Le ministère a grossi, autant qu’il l’a pu, des traitements déjà fort élevés. Plus d’une fois messieurs, durant son existence, si courte pourtant, vous avez été obligés de l’arrêter dans la voie des augmentations inutiles de traitements, augmentations qui, parfois, étaient déguisées et portaient le caractère de désordre le plus affligeant.
Enfin, messieurs, au budget sur lequel tous les contribuables, à peu d’exceptions près, pensent que de notables économies peuvent être réalisées, ce budget n’a pas même été voté l’an dernier, au mépris de la Constitution ; et qui sait ce qu’il en adviendra cette année-ci ?
Messieurs, le complément obligé du désordre ne pouvait manquer de se produire : la prodigalité des uns entraîne nécessairement le sacrifice des autres. On a donc élevé les impôts sur le sel, sur le tabac, sur la propriété foncière, et si je suis bien informé, on continuera bientôt par une élévation de droits sur les successions.
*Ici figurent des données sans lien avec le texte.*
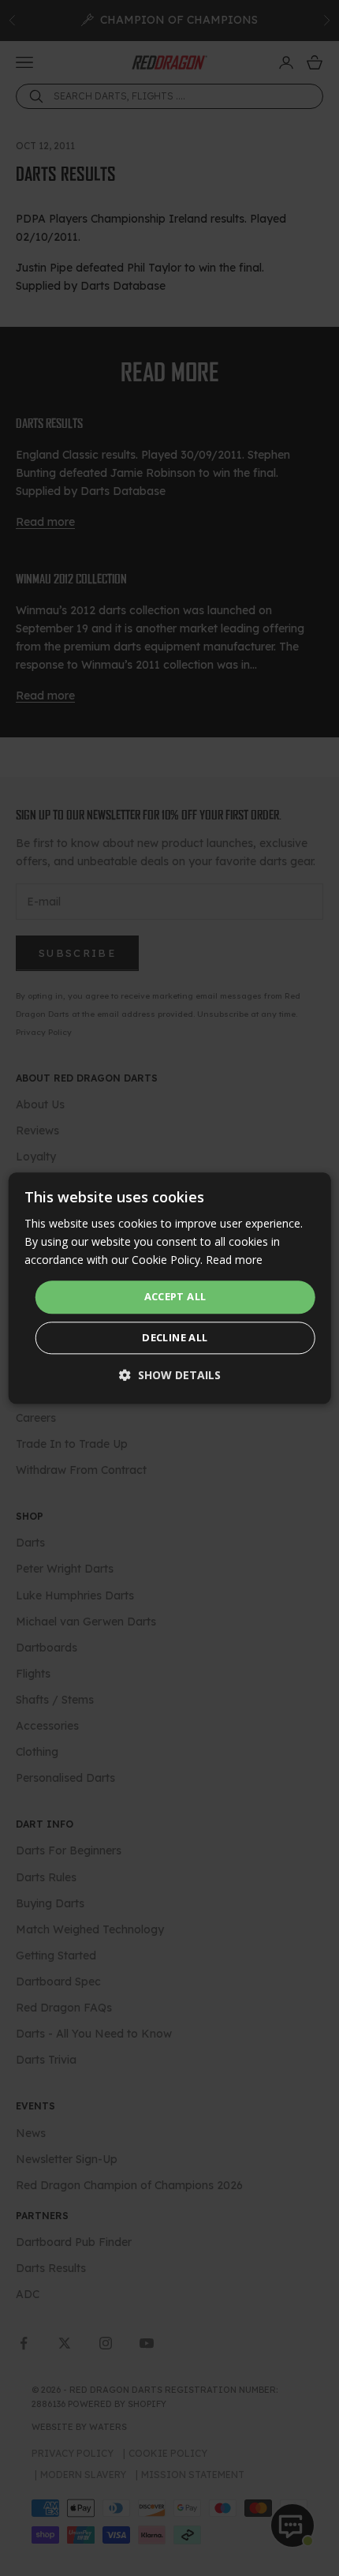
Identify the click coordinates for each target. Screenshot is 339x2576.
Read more (234, 1259)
Pour compléter la preuve de son dédain à l’égard des voix des contribuables, il ne manquait plus au ministère que d’y joindre la dérision. C’est ce qu’il a fait, au commencement de la session. Il est venu prétendre, en quelque sorte, que le contribuable devait être satisfait de sa position, qu’il n’avait pas lieu de se plaindre ; il est venu faire ici des comparaisons étranges entre le contribuable belge et celui de France, de Hollande, d’Angleterre ; se plaisant à considérer toute chose comme d’ailleurs égale entre ses divers termes de comparaison, et passant avec soin sous silence le lourd fardeau qui pèse sur le contribuable belge, au profit des provinces et des communes, fardeau qui n’est pas moindre que de 20 à 30 centimes additionnels sur toutes les contributions directes. Il est venu enfin se féliciter d’un excédant de recettes, tandis qu’il devait avoir la conviction, et la conviction bien établie, d’un déficit inévitable.
Messieurs, le ministère, en agissant de la sorte, en faisant ainsi les affaires du contribuable, me paraît avoir méconnu une grande vérité ; c’est qu’un moyen puissant d’attacher les contribuables au gouvernement, est de les gouverner à bon marché, et de leur faire ainsi sentir et comprendre à chaque instant de la vie le bienfait d’un tel gouvernement.
Le ministère me paraît ne pas avoir eu l’intelligence du temps de son administration ; ignorer que le temps de la paix est aussi celui de l’épargne, et que, ne pas en profiter, c’est s’exposer à mécontenter le contribuable ; lorsque son concours, son adhésion, son dévouement pouvaient devenir le plus nécessaires.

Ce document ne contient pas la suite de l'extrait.